[
https://issues.apache.org/jira/browse/HDFS-1848?page=com.atlassian.jira.plugin.system.issuetabpanels:comment-tabpanel&focusedCommentId=13022857#comment-13022857
]
Eli Collins commented on HDFS-1848:
-----------------------------------
The DN volume checking code tests all directories specified by dfs.data.dir.
And currently up to a configurable # of volumes
(dfs.datanode.failed.volumes.tolerated) may fail and the DN stays on-line.
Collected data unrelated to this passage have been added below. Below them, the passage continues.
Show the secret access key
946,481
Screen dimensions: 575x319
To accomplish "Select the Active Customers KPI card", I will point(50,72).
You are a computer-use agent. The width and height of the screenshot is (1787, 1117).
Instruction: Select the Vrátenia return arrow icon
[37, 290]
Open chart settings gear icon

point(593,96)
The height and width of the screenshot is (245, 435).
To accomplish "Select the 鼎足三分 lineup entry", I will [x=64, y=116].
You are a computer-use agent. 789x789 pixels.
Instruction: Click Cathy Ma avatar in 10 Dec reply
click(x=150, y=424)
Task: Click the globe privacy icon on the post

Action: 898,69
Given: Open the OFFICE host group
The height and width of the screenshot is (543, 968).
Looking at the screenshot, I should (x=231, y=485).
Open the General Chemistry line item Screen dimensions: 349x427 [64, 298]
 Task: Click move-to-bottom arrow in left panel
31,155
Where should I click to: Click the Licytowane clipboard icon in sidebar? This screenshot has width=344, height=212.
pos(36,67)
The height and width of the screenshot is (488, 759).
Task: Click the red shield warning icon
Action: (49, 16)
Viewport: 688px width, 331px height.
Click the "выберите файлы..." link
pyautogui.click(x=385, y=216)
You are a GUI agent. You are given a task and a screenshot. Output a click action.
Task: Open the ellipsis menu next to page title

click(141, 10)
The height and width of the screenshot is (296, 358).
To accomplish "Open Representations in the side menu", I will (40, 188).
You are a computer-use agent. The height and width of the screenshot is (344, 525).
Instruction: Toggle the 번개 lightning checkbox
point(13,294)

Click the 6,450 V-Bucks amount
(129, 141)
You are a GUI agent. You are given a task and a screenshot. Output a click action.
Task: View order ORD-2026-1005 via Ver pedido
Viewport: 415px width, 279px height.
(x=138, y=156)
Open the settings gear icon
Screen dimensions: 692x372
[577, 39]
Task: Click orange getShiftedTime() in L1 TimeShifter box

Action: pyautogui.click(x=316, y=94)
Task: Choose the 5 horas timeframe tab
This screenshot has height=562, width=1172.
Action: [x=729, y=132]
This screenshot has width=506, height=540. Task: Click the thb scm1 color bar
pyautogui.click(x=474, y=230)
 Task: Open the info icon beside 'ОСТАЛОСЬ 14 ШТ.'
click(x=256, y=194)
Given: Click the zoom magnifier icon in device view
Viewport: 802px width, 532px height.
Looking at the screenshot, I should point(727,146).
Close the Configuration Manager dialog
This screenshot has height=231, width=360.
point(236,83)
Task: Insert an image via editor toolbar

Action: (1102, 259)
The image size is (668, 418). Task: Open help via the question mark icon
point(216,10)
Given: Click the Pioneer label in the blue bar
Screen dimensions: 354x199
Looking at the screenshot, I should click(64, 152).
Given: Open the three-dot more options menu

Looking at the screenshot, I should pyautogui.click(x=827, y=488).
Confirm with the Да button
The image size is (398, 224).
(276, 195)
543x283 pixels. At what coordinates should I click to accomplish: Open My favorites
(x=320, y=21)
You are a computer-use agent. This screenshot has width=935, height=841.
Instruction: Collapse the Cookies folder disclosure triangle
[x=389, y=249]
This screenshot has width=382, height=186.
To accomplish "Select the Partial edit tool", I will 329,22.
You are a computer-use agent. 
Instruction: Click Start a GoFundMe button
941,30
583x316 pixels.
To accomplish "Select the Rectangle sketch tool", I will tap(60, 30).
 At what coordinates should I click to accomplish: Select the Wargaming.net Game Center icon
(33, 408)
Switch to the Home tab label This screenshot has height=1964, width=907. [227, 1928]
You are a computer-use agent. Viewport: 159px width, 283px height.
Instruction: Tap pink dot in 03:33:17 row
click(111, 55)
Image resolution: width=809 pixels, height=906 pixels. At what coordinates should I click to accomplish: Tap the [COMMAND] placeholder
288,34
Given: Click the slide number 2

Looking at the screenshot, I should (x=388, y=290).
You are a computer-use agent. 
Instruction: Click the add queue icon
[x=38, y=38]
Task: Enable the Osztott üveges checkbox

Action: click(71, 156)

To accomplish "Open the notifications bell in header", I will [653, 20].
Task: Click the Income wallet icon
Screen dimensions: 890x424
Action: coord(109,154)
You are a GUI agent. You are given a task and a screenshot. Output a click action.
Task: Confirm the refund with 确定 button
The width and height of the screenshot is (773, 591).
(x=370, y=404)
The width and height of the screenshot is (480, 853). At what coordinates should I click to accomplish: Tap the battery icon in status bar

This jira could have two parts:
# Allow an administrator to designate a sub-set of dfs.data.dir volumes as
critical so the DN will fail-stop rather than tolerate a volume failure. If an
admin puts a data dir on the boot disk they could use this option to indicate
that a failure of a particular dfs.data.dir should not be tolerated. Eg
fs.data.dir might be "/data0, /data1, /data2" and fs.data.dir.critical could be
"/data0". So the DN has three data volumes but will only tolerate the failure
of /data1 and /data2, if /data0 fails the DN should fail.
# The DN should in general fail-stop if the root disk fails (eg prevents it
from writing a tmp file). This is separate from the dfs.data.dir volume
checking, as the root disk might not be listed as a dfs.data.dir volume. The
mechanism could be the same though. Eg a mount could be specified in
fs.data.dir.critical that is not a dfs.data.dir but it would still be checked
via the same mechanism.
> Datanodes should shutdown when a critical volume fails
> ------------------------------------------------------
>
> Key: HDFS-1848
> URL: https://issues.apache.org/jira/browse/HDFS-1848
> Project: Hadoop HDFS
> Issue Type: Improvement
> Components: data-node
> Reporter: Eli Collins
> Fix For: 0.23.0
>
>
> A DN should shutdown when a critical volume (eg the volume that hosts the OS,
> logs, pid, tmp dir etc.) fails. The admin should be able to specify which
> volumes are critical, eg they might specify the volume that lives on the boot
> disk. A failure in one of these volumes would not be subject to the threshold
> (HDFS-1161) or result in host decommissioning (HDFS-1847) as the
> decommissioning process would likely fail.
--
This message is automatically generated by JIRA.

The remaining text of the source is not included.